Creating an HTML5 canvas painting application

By Mihai Sucan

Table of contents

• Introduction
• Getting started with the HTML
• Canvas interaction
  • Testing the canvas interaction
  • Implementing events
  • Adding drawing tools
    • Rectangle
    • Line
• What's next

Introduction

My previous HTML5 canvas tutorial provided you with insight into the numerous use cases for canvas in web applications. In this article we will explore how you can write your own canvas-based painting application.

Making a web application that allows users to draw on a canvas requires several important steps: setting up your HTML document with a canvas context (a canvas element with an id), setting up your script to target that canvas context and draw inside it and adding the required mouse event handlers for user interaction and associated logic. Once the event handlers are in place, it's then fairly simple to add any desired functionality.

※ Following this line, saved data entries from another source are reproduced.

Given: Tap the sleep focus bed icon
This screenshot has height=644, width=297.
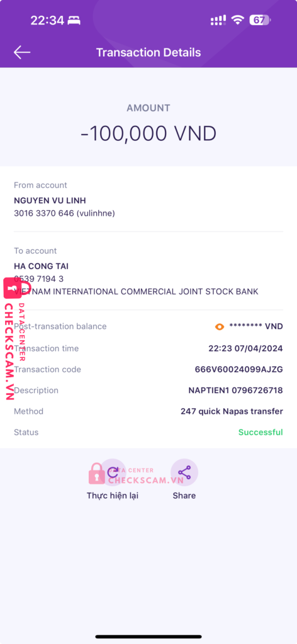Looking at the screenshot, I should 74,20.
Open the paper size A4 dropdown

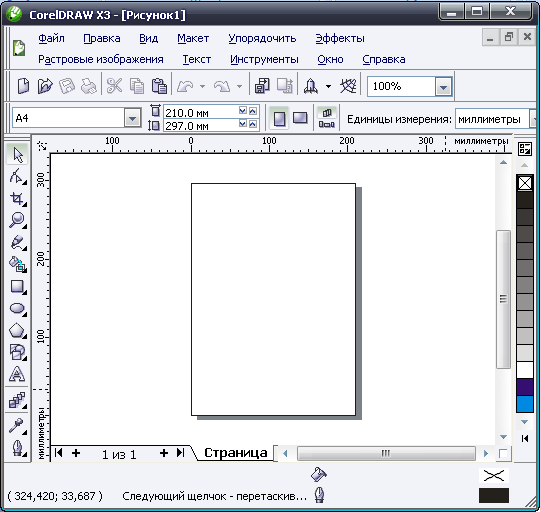click(x=133, y=119)
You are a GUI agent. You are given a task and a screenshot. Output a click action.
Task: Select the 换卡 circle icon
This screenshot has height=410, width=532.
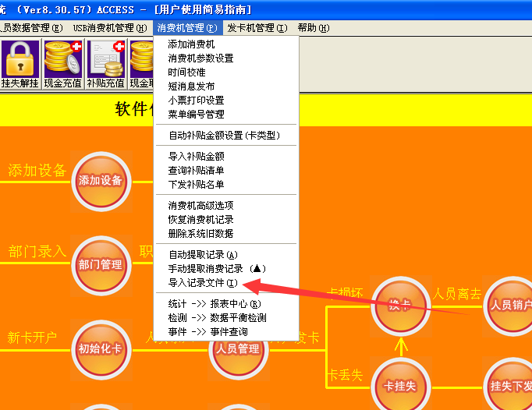point(400,305)
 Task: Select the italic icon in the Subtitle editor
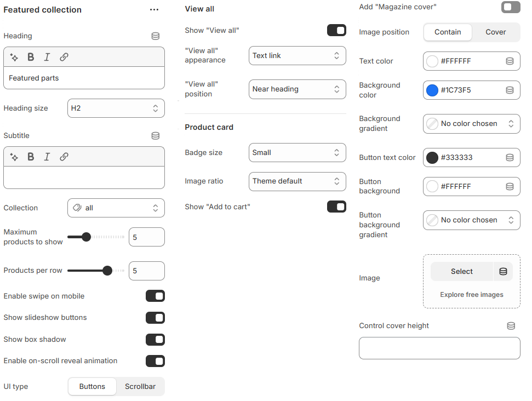point(48,156)
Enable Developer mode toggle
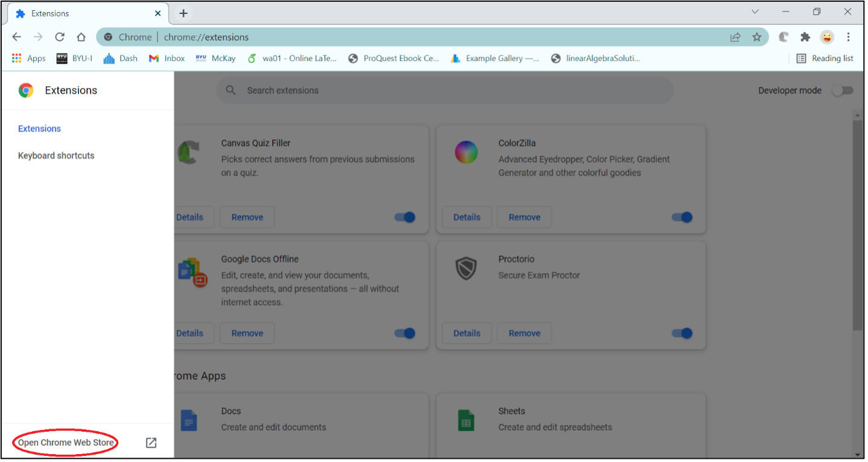The width and height of the screenshot is (868, 462). pos(843,90)
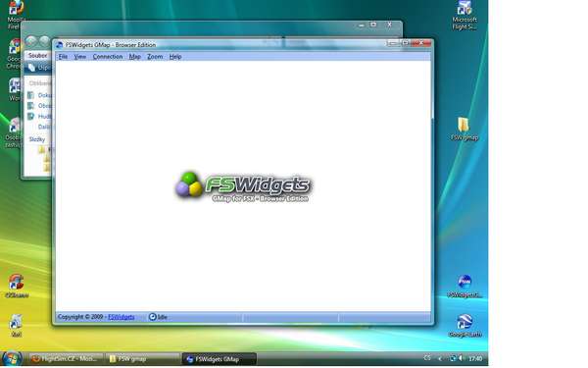Click the Idle status clock icon
This screenshot has height=368, width=588.
[152, 317]
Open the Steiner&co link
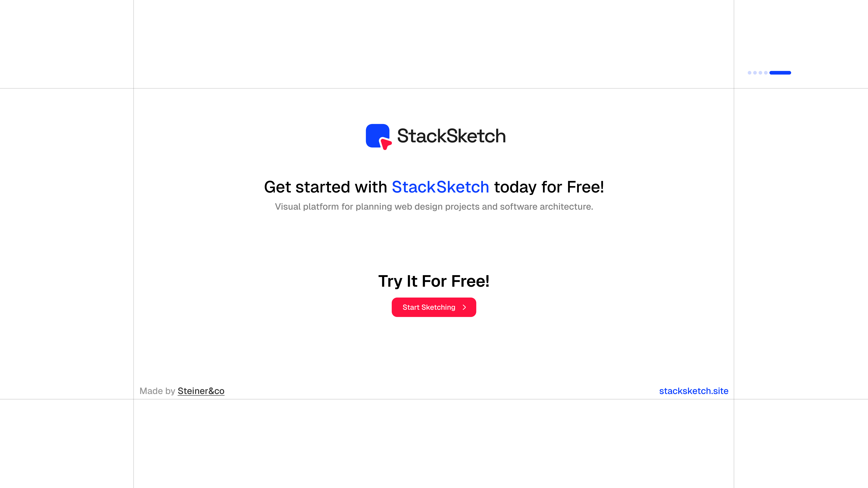The image size is (868, 488). click(201, 391)
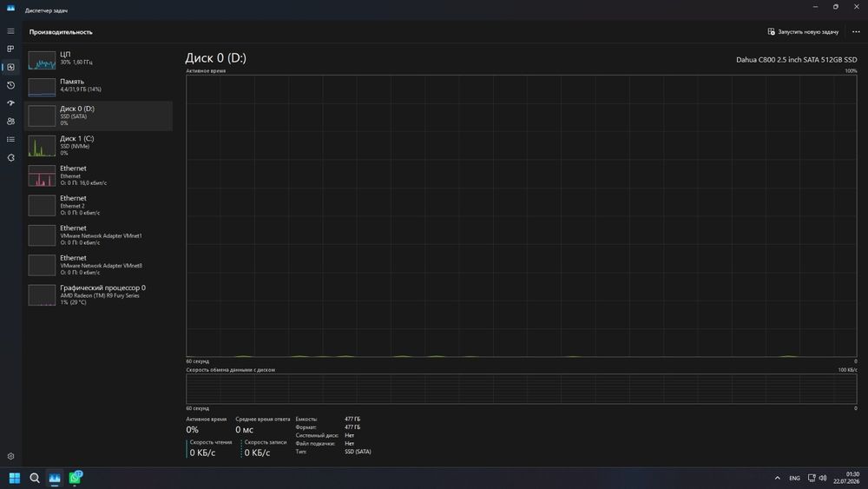Open the three-dot more options menu
This screenshot has width=868, height=489.
(856, 31)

The final painting application example looks like this:

To make it easier to follow along with the code walkthrough presented below, you can download the full code example and follow along with it as you read the article.

Getting started with the HTML

We shall begin with a minimal HTML document:

<!DOCTYPE html>
<html lang="en">
  <head>
    <meta charset="utf-8">
    <title>Paint</title>
    <style type="text/css"><!--
      #container { position: relative; }
      #imageView { border: 1px solid #000; }
    --></style>
  </head>
  <body>
    <div id="container">
      <canvas id="imageView" width="400" height="300">
        <p>Unfortunately, your browser is currently unsupported by our web 
        application.  We are sorry for the inconvenience. Please use one of the 
        supported browsers listed below, or draw the image you want using an 
        offline tool.</p>
        <p>Supported browsers: <a href="http://www.opera.com">Opera</a>, <a 
          href="http://www.mozilla.com">Firefox</a>, <a 
          href="http://www.apple.com/safari">Safari</a>, and <a 
          href="http://www.konqueror.org">Konqueror</a>.</p>
      </canvas>
    </div>

    <script type="text/javascript" 
    src="example1.js"></script>
  </body>
</html>

As you can see, we only have the bare bones of an HTML document here, with a canvas element contained inside. If the browser does not support Canvas, then the fallback content will show. We will add more markup later on, but this is all we need for now.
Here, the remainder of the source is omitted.